§ **What you need to do**: In the records below, find the line containing "Given: Click the electron-demo". Output it and every line after it to the end, unchanged, with no pictures.

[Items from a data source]
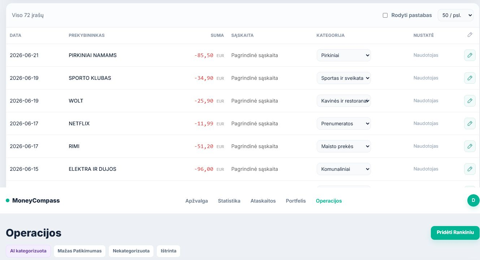Toggle the Mažas Patikimumas filter chip

coord(79,251)
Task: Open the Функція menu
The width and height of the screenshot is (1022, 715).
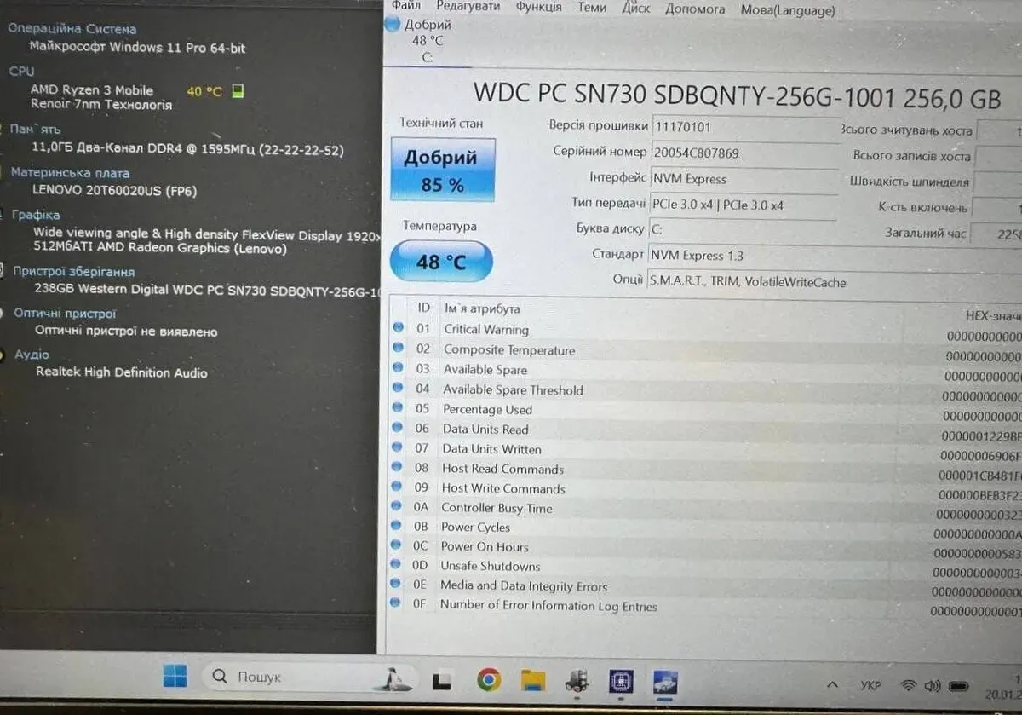Action: 538,7
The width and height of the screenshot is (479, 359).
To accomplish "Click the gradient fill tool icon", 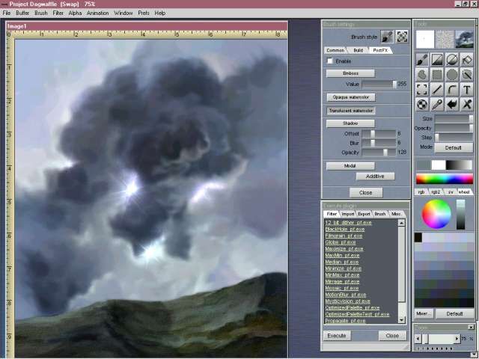I will (437, 60).
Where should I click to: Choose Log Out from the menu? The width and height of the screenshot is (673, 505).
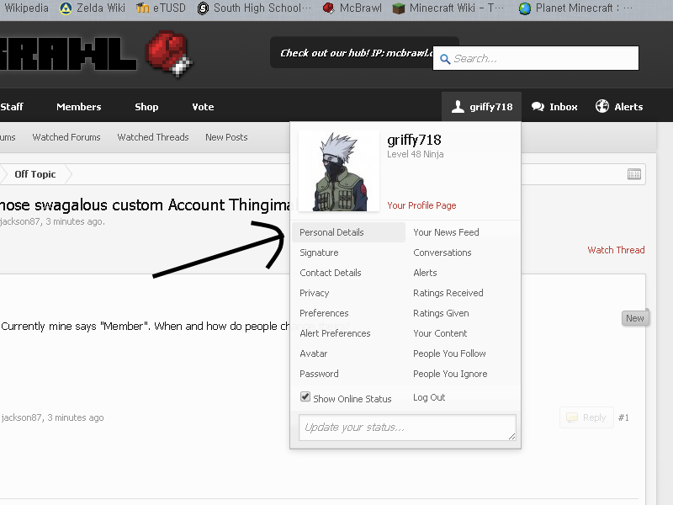[429, 397]
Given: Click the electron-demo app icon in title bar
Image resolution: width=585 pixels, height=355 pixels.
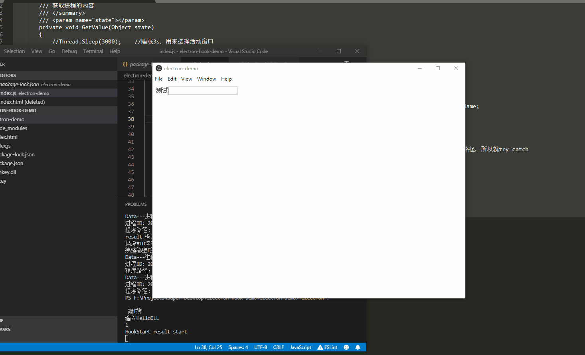Looking at the screenshot, I should coord(158,68).
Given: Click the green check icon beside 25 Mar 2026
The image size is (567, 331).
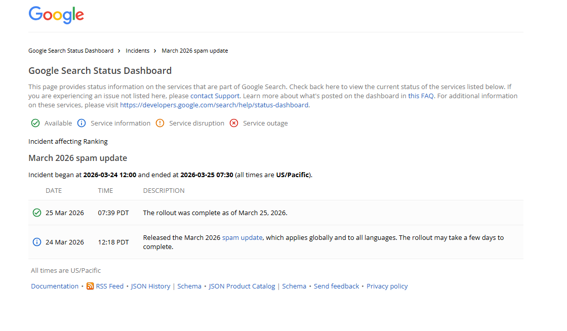Looking at the screenshot, I should pyautogui.click(x=36, y=213).
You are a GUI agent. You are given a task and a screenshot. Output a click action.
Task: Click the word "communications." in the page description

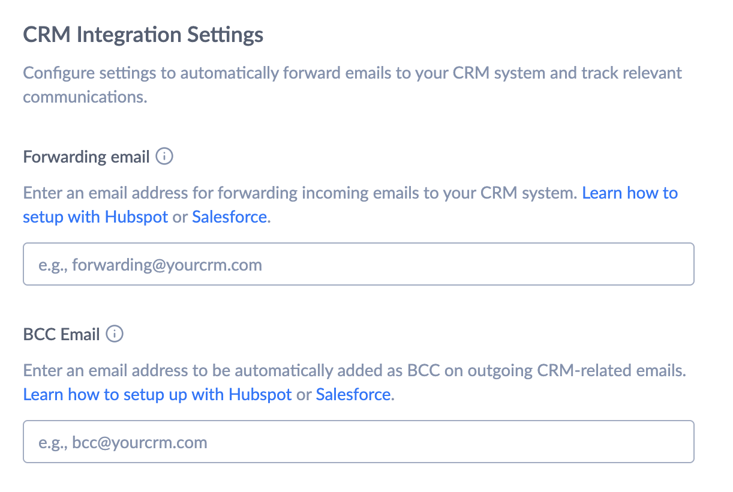click(85, 97)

§ **Completed exercise**:
Given: Click the electron-demo app icon in title bar
Image resolution: width=585 pixels, height=355 pixels.
Looking at the screenshot, I should coord(158,68).
Given: Click the green check icon beside 25 Mar 2026
The image size is (567, 331).
Looking at the screenshot, I should pyautogui.click(x=36, y=213).
You are a GUI agent. You are given a task and a screenshot. Output a click action.
Task: Click the word "communications." in the page description

click(85, 97)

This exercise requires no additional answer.